Posted by Feli123 (My Page) on
Wed, Apr 18, 12 at 11:00

Re: my inquiry of yesterday regarding buying a new HVAC system for my 1900 sq ft ranch house in Virginia, I checked what we currently have and it is a Trane XB furnace, manufactured in 2007; an ADP coil (2.5 ton I think -- how do I check what is date and tonnage?); and a 2 ton 38TKB Carrier Air Conditioning Unit (may be as old as '91). There is also an Aprilair Humidifier 760 from 2001, which is in the HVAC closet, but was not connected by previous owners -- not sure if it works.

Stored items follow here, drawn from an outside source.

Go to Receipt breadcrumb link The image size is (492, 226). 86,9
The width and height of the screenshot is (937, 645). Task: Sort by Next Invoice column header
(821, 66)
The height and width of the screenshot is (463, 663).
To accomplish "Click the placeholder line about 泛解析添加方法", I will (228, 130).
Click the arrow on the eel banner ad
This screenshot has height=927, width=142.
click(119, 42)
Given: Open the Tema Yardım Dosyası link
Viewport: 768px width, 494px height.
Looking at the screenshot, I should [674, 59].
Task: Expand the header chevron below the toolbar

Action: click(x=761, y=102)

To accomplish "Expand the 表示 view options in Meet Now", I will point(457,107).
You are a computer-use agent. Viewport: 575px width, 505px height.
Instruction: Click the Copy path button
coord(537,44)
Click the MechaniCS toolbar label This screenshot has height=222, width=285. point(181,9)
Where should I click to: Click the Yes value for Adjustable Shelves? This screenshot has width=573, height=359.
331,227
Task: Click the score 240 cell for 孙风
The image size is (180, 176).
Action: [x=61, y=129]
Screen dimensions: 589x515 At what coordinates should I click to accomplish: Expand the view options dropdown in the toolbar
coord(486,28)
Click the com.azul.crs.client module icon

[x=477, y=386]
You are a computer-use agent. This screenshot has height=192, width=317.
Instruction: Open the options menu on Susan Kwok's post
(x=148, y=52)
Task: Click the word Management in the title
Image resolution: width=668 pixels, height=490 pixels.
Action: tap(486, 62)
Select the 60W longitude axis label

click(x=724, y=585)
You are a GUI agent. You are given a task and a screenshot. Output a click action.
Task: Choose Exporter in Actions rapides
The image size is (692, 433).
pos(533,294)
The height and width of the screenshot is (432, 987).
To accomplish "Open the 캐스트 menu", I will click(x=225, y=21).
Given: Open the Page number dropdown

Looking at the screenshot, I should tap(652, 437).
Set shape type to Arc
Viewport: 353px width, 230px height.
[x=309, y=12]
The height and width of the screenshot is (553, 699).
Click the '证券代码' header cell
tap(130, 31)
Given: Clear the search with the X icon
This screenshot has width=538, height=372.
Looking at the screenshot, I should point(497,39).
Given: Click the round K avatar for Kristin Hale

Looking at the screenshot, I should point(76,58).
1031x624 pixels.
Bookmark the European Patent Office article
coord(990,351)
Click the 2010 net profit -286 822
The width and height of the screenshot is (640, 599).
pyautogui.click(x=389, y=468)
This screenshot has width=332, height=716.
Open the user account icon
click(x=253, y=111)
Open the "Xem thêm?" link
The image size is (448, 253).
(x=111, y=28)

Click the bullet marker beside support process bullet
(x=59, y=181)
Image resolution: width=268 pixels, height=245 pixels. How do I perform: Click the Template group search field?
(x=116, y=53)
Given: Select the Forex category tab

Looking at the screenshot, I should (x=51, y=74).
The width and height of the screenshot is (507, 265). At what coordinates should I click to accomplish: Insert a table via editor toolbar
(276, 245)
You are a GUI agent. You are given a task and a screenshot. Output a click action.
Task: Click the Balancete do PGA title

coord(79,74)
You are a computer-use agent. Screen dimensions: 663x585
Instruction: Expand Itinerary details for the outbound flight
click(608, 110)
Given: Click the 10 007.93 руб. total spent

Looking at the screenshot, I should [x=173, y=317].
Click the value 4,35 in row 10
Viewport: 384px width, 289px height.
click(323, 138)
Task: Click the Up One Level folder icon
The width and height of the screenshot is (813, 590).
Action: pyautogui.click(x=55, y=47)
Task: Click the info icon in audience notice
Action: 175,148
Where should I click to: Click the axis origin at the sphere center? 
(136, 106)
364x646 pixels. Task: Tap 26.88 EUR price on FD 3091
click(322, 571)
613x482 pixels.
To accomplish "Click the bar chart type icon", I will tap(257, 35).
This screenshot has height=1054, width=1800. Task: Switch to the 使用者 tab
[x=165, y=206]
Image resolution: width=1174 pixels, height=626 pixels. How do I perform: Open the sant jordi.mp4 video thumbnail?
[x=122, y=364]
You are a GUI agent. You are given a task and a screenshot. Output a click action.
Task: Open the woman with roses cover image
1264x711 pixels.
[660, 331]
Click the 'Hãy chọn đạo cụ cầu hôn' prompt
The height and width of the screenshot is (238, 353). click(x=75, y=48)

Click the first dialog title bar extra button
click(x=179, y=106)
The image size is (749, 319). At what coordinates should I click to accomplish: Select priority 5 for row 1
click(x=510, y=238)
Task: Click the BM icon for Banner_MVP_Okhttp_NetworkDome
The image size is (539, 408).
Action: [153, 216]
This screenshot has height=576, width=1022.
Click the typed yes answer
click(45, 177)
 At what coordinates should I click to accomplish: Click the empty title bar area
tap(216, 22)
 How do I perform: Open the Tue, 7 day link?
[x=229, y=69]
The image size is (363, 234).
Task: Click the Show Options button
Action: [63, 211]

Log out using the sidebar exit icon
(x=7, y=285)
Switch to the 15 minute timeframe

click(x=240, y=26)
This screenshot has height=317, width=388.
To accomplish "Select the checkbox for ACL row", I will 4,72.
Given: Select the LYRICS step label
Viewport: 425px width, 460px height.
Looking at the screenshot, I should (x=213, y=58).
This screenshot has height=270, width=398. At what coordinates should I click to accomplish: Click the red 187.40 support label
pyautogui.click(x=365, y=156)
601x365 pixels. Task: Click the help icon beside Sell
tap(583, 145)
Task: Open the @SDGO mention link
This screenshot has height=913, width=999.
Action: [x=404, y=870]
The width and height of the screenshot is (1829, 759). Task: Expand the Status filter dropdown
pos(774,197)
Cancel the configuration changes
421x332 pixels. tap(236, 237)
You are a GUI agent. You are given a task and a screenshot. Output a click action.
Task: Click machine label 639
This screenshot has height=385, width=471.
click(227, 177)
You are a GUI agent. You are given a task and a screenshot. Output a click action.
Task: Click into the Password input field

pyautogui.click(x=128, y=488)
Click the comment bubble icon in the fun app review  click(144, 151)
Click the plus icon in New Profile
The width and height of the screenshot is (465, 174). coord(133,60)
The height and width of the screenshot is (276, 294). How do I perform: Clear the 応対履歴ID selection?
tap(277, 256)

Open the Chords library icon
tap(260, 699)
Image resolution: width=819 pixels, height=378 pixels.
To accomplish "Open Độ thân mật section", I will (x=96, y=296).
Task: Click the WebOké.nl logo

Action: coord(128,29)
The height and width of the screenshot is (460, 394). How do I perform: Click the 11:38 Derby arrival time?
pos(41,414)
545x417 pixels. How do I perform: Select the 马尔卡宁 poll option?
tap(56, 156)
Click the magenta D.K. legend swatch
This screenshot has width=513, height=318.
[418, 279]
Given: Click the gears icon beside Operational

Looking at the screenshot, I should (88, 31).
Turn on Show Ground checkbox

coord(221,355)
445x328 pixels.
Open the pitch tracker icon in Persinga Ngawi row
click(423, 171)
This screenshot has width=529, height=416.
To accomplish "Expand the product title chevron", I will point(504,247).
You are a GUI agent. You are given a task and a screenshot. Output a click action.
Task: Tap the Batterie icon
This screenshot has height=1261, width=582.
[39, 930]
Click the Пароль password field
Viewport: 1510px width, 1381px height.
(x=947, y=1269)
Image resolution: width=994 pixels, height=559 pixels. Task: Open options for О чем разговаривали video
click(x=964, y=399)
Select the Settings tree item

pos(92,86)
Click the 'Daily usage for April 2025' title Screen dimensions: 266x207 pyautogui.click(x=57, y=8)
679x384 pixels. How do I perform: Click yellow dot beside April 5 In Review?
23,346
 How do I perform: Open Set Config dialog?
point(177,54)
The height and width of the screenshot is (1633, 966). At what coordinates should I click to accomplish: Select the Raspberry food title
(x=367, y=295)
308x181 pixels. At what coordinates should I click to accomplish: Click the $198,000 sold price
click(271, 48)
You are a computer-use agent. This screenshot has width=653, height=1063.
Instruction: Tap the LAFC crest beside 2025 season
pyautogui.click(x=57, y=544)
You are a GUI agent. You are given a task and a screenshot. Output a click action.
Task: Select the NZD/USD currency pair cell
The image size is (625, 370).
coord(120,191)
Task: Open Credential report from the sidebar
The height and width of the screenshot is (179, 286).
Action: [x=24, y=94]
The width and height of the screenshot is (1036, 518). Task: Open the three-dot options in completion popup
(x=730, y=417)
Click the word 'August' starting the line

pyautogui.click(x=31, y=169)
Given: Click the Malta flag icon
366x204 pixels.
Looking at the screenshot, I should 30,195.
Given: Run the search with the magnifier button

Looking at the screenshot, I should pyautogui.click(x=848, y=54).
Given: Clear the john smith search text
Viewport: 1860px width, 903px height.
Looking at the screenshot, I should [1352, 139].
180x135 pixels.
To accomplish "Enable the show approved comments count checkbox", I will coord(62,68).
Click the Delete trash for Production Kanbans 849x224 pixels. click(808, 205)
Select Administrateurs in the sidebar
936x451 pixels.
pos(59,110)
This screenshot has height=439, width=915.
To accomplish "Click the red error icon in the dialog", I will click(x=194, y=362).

I think we need new duct work in the attic but most companies we've talked to are pushing a new (variable speed) furnace to solve our AC problems (weak air flow, especially in rooms farthest from AC). We have gotten three proposals so far:

- Carrier furnace, #58CUA070-12 (80% AFUE)
3 ton Carrier air conditioner #24ACC630 with matching coil
No duct work ($7,000)

- Trane XV80 furnace
Trane 2.5 ton XL15 air conditioning with 3 ton coil
no duct work (($9,000)

- 3 ton Carrier 24ACC624 performance 16 air conditioner with coil (CNPV3014 or CNPVP2417) and replace supply ductwork; $8800 if we also get new 80% 2 stage, variable speed gas furnace (Carrier #58CVA070-12) and Infinity thermostat; $6700 if we keep Trane furnace and only do air conditioner, coil and ductwork.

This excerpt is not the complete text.